Mit einem Highlight für Beatles- und John-Lennon-Fans steigt Kevin Macdonald in seine Dokumentation ein. Mit einem Ausschnitt aus dem Titel gebenden „One to One“-(Benefiz-)Konzert, das Lennon am 30. August 1972 im New Yorker Madison Square Garden zu Gunsten des „Willowbrook House“, einem Kinder- und Behindertenheim, gab. Sein einziges Solo-Konzert, auf dem er Evergreens wie „Power to the People“, „Come Together“, „Hound Dog“, „Instant Karma“, „Imagine“ und „Give Peace a Chance“ zum Besten gab. Erst 1986 – sechs Jahre nachdem er vor dem Dakota Building erschossen worden war – wurde der Gig als Tonträger und Video veröffentlicht, bei jedem Sammler, jedem Fan, steht „Live in New York City“ im Regal.

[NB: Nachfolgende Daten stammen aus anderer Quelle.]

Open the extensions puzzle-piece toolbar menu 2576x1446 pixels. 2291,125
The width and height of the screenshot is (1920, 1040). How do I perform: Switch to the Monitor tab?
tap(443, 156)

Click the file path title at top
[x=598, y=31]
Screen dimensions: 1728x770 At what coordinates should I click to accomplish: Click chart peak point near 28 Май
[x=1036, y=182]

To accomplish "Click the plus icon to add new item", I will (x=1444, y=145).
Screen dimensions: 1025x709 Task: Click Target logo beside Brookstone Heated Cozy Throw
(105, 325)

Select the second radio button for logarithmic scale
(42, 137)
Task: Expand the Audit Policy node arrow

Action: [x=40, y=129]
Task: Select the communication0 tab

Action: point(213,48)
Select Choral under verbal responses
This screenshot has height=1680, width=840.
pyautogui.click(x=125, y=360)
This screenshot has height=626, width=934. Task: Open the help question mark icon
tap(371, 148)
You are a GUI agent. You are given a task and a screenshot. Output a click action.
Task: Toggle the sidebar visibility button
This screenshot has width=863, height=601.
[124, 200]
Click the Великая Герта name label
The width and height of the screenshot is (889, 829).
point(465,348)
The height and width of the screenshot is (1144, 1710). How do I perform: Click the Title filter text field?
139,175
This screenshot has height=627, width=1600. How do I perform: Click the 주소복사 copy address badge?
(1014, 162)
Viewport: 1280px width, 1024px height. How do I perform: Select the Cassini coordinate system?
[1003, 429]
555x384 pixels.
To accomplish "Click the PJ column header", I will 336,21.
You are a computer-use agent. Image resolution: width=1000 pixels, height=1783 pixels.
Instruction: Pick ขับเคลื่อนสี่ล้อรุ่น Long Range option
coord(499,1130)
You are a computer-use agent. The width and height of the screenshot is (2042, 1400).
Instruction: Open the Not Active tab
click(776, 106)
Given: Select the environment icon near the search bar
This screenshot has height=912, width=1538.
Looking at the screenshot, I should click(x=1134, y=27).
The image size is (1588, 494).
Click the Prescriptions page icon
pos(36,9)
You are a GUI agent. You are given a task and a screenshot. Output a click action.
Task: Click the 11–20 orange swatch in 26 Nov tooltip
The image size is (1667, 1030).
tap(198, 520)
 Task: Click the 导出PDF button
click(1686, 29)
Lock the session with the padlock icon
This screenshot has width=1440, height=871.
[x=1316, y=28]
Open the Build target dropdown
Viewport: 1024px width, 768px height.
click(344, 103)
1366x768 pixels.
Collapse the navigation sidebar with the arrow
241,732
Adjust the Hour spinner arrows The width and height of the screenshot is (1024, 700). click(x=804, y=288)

Ein Musikfilm. Zudem ein Porträt über Lennon und seine Frau – „John & Yoko“ lautet der zweite Teil des Titels. Auf wenige Monate konzentriert sich die „Handlung“. Primär auf die Zeit vom November 1971 bis zum Februar 1973, in der das Künstlerpaar ein Zwei-Zimmer-Appartement in Greenwich Village bewohnte. Der Filmemacher, Oscar-prämiert für „Ein Tag im September“, Nachzeichnung des Münchner Olympia-Attentats von 1972, und Co-Regisseur/Cutter Sam Rice-Edwards haben die Wohnung nachbauen lassen. Detailgetreu. Gitarren und andere Musikinstrumente, Notizbücher und Zeitungen, übervolle Aschenbecher, ein Bett mitten im Raum und davor ein Röhrenfernseher.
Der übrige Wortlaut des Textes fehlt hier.